Now, after eight years of Trump doing to the GOP what authoritarian Project 2025 wants to do to the government—purge it of everyone who doesn’t place Trump above the Constitution—it's hard to imagine the Republican Party without Trump ... but many Republicans are starting to realize they have to move on or die.

A recent NBC News/SurveyMonkey poll shows Democratic nominee Kamala Harris opening a massive advantage with young voters. Harris’ 16-percentage-point edge over Trump with voters ages 18 to 29 is even larger than the advantage she now holds among women

Republicans aren’t blind to this. This is the party that spent four decades carefully engineering a takeover of state legislatures and gaining control of downballot offices. What they see ahead is a wave of blue that could sweep a Trump-centered GOP out of power for decades. 

None of this means that Trump is certain to lose in 2024. This remains a perilously close race, and despite the momentum behind Harris and the Democratic Party, nothing is guaranteed. History’s rhymes can be epically awful.

But the chorus of Republicans who see Trump taking their party down the drain even if he wins is growing louder. As Jonathan Martin writes at Politico, the best thing Republicans can hope for isn’t just that Trump gets defeated; it’s that he gets defeated badly.

For most Republicans who’ve not converted to the Church of MAGA, this scenario is barely even provocative. In fact, asking around with Republicans last week, the most fervent private debate I came across in the party was how best to accelerate Trump’s exit to the 19th Hole.

One high-level Republican, conceding it may only be “wishful thinking,” even floated the idea of a Harris victory followed by Biden pardons of both his son, Hunter, and Trump. That would take the issue of both cases off Harris’ plate and, more to the point, drain the energy behind Trump’s persecution complex so that Republicans can get on with the business of winning elections.
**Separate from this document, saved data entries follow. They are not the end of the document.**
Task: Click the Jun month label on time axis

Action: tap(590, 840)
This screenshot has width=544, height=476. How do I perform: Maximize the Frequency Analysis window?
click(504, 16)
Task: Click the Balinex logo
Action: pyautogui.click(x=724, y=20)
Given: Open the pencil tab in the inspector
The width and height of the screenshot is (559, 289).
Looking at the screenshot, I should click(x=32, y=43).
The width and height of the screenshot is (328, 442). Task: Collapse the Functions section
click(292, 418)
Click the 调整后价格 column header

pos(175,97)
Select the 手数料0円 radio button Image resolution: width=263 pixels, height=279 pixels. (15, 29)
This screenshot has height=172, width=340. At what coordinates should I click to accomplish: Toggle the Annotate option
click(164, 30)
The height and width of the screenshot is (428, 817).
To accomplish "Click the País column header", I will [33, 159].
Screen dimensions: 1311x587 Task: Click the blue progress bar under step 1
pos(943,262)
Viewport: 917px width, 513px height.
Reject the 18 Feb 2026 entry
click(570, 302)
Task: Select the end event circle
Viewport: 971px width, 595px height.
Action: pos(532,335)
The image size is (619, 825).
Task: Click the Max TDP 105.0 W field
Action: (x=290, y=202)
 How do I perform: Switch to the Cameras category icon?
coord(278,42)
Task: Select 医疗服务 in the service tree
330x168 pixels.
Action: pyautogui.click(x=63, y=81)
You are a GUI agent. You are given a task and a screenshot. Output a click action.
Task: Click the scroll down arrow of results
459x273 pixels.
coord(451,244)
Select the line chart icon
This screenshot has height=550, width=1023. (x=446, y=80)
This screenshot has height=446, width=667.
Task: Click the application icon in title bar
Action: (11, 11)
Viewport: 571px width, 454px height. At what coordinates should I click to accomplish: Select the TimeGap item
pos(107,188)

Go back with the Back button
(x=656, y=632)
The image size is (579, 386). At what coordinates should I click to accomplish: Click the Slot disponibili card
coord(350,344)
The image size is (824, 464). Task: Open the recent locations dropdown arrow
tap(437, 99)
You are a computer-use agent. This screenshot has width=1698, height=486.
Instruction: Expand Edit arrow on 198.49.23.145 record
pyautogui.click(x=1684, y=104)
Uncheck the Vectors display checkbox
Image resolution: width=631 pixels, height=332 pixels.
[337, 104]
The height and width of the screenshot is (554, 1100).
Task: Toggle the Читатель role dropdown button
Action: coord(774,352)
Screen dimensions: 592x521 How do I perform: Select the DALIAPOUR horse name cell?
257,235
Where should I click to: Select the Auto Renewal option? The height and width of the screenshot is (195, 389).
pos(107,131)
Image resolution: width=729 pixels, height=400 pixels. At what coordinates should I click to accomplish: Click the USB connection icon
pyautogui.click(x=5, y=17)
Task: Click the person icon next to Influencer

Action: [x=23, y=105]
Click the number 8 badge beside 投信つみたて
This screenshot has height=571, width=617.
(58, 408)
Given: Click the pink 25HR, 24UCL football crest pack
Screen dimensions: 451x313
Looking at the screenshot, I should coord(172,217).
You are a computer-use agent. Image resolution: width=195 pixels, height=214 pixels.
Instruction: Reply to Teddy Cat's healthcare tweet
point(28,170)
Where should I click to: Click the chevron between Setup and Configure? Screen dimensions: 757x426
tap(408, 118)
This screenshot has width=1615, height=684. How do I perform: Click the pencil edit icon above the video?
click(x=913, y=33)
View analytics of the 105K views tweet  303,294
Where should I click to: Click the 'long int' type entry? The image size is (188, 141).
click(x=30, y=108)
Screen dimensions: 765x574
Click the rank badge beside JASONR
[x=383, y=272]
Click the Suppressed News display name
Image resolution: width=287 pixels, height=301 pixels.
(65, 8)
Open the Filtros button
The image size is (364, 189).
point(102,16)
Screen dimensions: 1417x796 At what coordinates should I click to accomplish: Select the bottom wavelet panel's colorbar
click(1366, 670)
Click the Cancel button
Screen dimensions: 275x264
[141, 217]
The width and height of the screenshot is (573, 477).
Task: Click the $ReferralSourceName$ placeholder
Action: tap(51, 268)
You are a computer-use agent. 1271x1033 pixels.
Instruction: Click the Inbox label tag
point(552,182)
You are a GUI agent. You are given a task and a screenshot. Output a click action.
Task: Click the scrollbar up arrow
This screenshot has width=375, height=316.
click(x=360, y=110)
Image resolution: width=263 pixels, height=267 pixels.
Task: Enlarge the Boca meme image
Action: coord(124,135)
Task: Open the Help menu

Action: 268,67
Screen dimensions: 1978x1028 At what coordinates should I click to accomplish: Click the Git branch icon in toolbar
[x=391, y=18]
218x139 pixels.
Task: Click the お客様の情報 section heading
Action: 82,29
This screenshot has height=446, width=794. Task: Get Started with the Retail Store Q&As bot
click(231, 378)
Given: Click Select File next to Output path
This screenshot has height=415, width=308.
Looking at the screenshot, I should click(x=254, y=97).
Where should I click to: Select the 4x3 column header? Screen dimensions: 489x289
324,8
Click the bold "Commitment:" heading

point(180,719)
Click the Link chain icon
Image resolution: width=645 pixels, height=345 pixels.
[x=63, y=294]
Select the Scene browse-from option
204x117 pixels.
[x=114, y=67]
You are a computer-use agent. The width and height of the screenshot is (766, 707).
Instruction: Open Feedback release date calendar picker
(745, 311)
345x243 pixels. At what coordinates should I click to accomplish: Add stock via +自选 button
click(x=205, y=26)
That’s definitely wishful thinking. But many Republicans see that a Trump victory and the GOP’s hold on political power is likely incompatible—at least, under anything that looks like a democracy.

But then, if it comes down to a choice between Trump and democracy, there’s little doubt about which way most Republicans go. Just look back at the opening part of this rhyme, following 2016.

It's not just the sharks anymore.  More and more Republican stalwarts want to see him swallowed up too.